Indication 2 - for AIDS-Related and HIV-Negative Kaposi Sarcoma
approved May 2020
The recommended dosage of Pomalyst is 5 mg once daily taken orally with or without food on Days 1 through 21 of each 28-day cycle until disease progression or unacceptable toxicity. Continue HAART as HIV treatment in patients with AIDS-related Kaposi sarcoma.
Clinical Trial Results
The FDA granted accelerated approval to Pomalyst for patients with AIDS-related Kaposi sarcoma whose disease has become resistant to highly active antiretroviral therapy (HAART), or in patients with Kaposi sarcoma who are HIV-negative was based on overall response rates observed in a Phase 1/2 open label, single-arm clinical trial (12-C-0047).

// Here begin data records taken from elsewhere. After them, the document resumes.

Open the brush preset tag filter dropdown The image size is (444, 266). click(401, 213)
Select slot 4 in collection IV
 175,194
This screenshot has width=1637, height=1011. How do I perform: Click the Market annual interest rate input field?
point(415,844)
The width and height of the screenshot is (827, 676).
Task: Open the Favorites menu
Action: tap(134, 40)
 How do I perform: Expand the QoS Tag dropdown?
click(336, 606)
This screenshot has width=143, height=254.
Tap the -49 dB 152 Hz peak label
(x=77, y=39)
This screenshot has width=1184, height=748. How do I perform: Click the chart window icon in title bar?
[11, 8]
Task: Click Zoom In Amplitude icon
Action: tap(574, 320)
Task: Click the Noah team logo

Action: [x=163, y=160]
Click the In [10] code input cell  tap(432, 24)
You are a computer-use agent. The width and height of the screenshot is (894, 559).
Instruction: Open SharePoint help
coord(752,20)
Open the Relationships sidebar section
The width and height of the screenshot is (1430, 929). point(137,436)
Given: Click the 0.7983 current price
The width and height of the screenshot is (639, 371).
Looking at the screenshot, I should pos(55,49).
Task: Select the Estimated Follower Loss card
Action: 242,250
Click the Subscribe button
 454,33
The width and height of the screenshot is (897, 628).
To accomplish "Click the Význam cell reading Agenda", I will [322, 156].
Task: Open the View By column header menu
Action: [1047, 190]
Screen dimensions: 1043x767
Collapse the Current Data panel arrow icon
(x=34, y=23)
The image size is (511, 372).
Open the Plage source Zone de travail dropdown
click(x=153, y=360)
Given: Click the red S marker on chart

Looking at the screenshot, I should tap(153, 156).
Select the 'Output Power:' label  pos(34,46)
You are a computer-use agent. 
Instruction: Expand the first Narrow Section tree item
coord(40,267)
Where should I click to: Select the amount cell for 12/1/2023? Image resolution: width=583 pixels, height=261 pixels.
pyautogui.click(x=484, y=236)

Continued approval may be contingent upon verification and description of clinical benefit in a confirmatory trial. A total of 28 patients (18 HIV-positive, 10 HIV-negative) received 5 mg of Pomalyst, once daily for 21 of 28-day cycles, until disease progression or unacceptable toxicity. All HIV-positive patients continued concomitant highly active antiretroviral therapy (HAART). The trial excluded patients with symptomatic pulmonary or visceral Kaposi sarcoma, history of venous or arterial thromboembolism, or procoagulant disorders. The primary endpoint of the study was overall response rate (ORR), which included complete response (CR), clinical complete response (cCR) and partial response (PR), as assessed by investigators according to the AIDS Clinical Trial Group (ACTG) Oncology Committee response criteria for Kaposi sarcoma. For all patients, the ORR was 71%, with 14% (4/28) of patients achieving CR and 57% (16/28) of patients achieving a PR, respectively. The median duration of response for all patients was 12.1 months. Additionally, half (50%) of patients who responded maintained a response at more than 12 months.